The same applied to the activity of agriculture officials (in this case 24), given that an essential goal of the action was the confiscation of agricultural products. The task was the total encirclement and annihilation of the partisan groups and the securing and pacification of this area, in order to collect the stocks of agricultural products and take them away, reported General Major v. Bechtolsheim. Instead of the expected at least 10–20,000 units of cattle the reported booty consisted of only 2,454 cattle, 2,286 sheep, 115 tons of grain, 120 tons of potatoes and more. In this respect fundamental difficulties for the Germans showed up, which were also characteristic of later actions.
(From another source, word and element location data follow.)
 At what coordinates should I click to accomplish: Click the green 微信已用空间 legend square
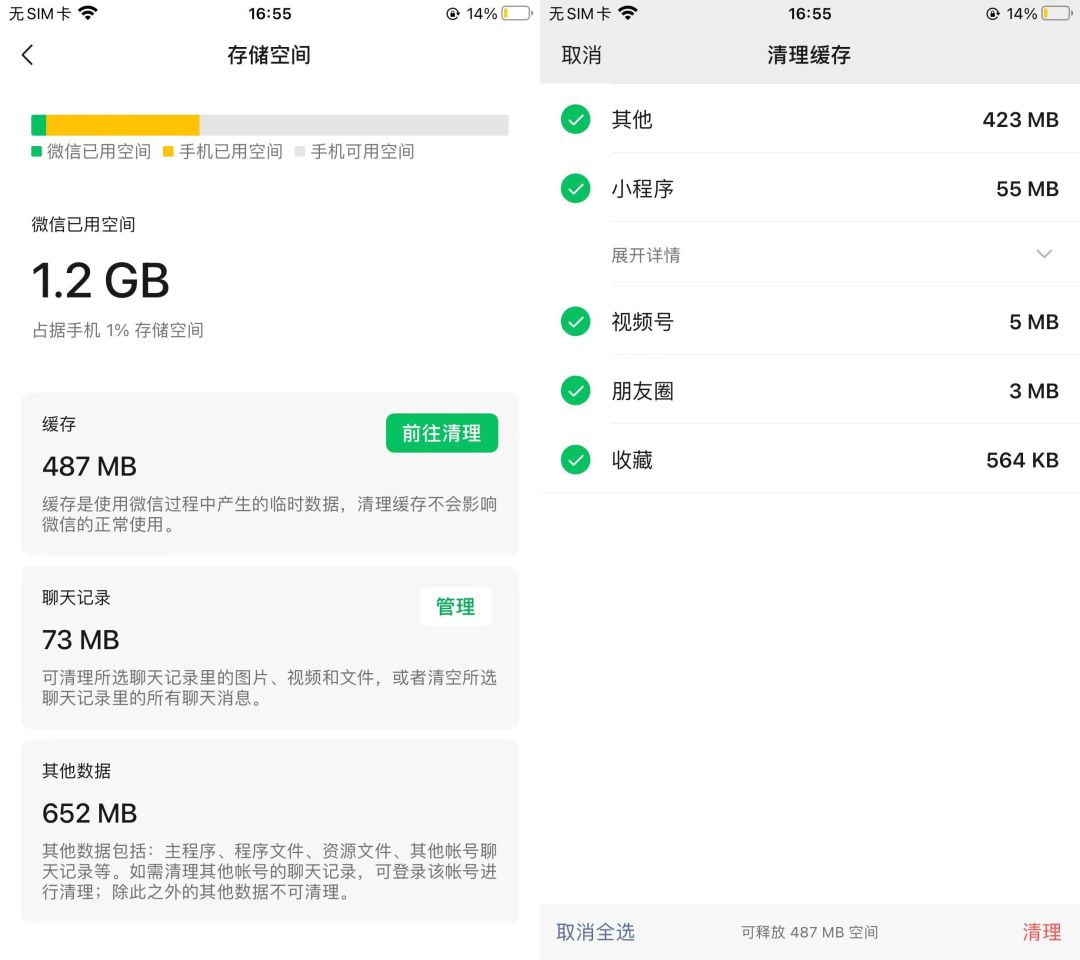pyautogui.click(x=35, y=154)
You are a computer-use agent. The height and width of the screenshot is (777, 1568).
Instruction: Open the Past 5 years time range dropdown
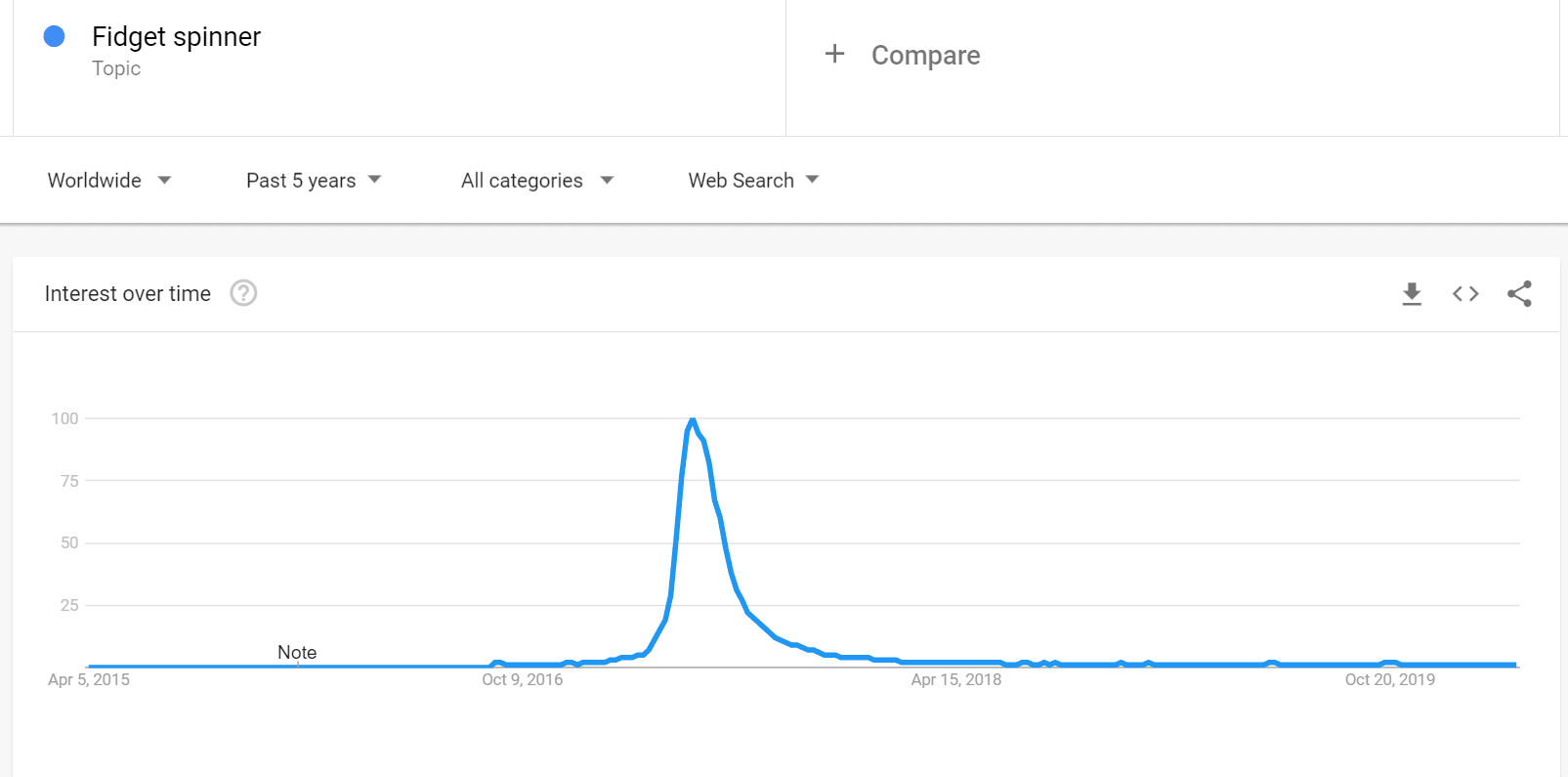tap(301, 180)
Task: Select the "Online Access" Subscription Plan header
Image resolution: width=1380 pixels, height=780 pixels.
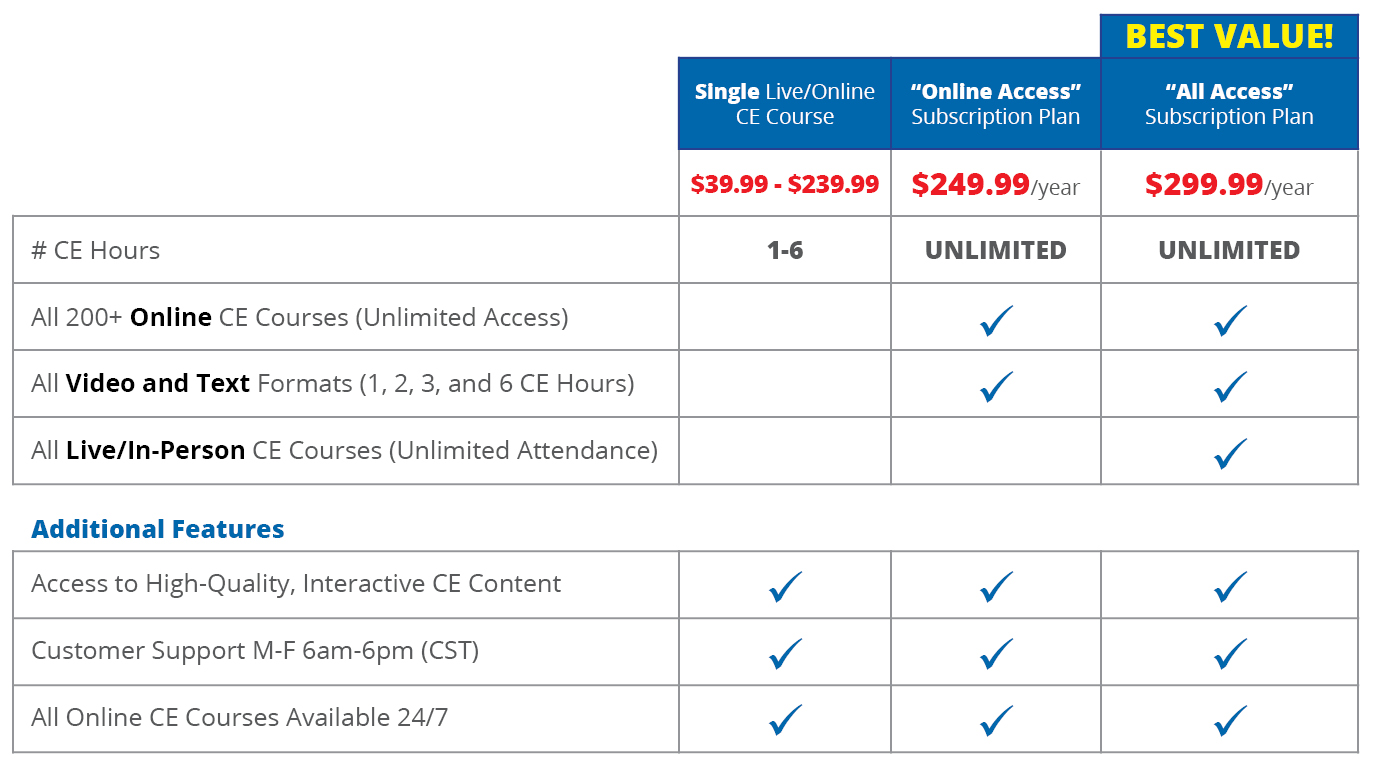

The affected area had until then delivered no agrarian products to the Germans (no collection at all so far due to partisan activity). The economy staff in Bobrujsk had prior to the operation suggested to either occupy the area militarily on a constant basis or to carry out a total collection including the last cow and the seed grain, which would lead to a deterioration of the mood of the population. For a longer occupation there were not enough troops, however, and the total collection was a task almost impossible to solve due to transportation difficulties caused by the weather. From the point of view of the agriculture authorities the operation was thus condemned to fail as a collection operation, given that the confiscation remained a partial success and the so-called pacification as a pre-condition for a long-term exploitation of labor did not occur. As will be shown, the agrarian administration could nevertheless consider the strategy of the great operations against partisans to make sense due to other reasons.

The development and results of Operation Bamberg were followed with attention by high and highest authorities. The commander of the rear area of Army Group Center, for instance, constantly kept himself informed. While he internally remarked that the result had been not fully satisfactory because the partisans had got away and among those reported by the division as partisan helpers there seem to have been many who had only very loose connections to the partisans, he congratulated the 707th infantry division nevertheless on its having annihilated 3,000 partisans. Army Group Center and its supreme commander v. Kluge also let themselves be informed on a regular basis. Also informed were the head of the administration department at the Army High Command/Quartermaster General, Schmidt v. Altenstedt, General Quarter Master Wagner himself and through him also Hitler.

The Major Actions were not invented with Operation Bamberg. An action near Sewsk (Sjwosk) to the south of Lokot in the Briańsk area, apparently in support of the local self-administration district of Russian collaborators and claiming 1,936 lives, had been carried out shortly before by a Hungarian unit. (Here also the Germans thus tried to transfer the responsibility to allied troops.) It was the Operation Bamberg, however, that became a model in many respects.

The operation Bamberg was the beginning of a series of campaigns of plunder, murder and deportation against the peasant population of Belarus in the surroundings of the partisan areas.

Some Slovak soldiers were involved in the operation, on the German side.